(Data for the task)

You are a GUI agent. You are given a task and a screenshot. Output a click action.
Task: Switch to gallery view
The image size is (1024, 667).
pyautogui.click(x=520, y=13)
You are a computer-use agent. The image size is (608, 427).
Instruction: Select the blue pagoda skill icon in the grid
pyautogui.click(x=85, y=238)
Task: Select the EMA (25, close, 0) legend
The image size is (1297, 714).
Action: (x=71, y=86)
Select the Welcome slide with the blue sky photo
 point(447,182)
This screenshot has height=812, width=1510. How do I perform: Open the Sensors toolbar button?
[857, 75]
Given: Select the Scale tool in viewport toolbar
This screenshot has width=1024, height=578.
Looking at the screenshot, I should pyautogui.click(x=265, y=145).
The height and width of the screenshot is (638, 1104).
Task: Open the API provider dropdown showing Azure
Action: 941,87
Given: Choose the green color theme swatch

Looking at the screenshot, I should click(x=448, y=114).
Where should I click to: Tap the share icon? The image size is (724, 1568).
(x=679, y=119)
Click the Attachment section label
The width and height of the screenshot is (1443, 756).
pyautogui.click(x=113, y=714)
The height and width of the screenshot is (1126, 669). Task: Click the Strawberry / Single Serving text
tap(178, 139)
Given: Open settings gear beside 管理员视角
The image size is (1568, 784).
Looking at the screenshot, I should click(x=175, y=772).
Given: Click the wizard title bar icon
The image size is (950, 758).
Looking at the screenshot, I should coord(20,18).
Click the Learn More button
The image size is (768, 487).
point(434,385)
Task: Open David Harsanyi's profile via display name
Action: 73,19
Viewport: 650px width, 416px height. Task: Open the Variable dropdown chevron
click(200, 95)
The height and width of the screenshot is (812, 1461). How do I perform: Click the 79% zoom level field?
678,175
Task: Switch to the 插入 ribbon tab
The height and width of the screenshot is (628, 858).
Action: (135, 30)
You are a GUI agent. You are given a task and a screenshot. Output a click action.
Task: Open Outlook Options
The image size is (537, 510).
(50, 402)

(End Data for the task)

Exercise aim: Give back the records word for word. Start at the first line, end at the line containing "Given: Select the", and include both.

Response area:
You are a GUI agent. You are given a task and a screenshot. Output a click action.
Task: Switch to gallery view
The image size is (1024, 667).
pyautogui.click(x=520, y=13)
You are a computer-use agent. The image size is (608, 427).
Instruction: Select the blue pagoda skill icon in the grid
pyautogui.click(x=85, y=238)
Task: Select the EMA (25, close, 0) legend
The image size is (1297, 714).
Action: (x=71, y=86)
Select the Welcome slide with the blue sky photo
 point(447,182)
This screenshot has height=812, width=1510. How do I perform: Open the Sensors toolbar button?
[857, 75]
Given: Select the Scale tool in viewport toolbar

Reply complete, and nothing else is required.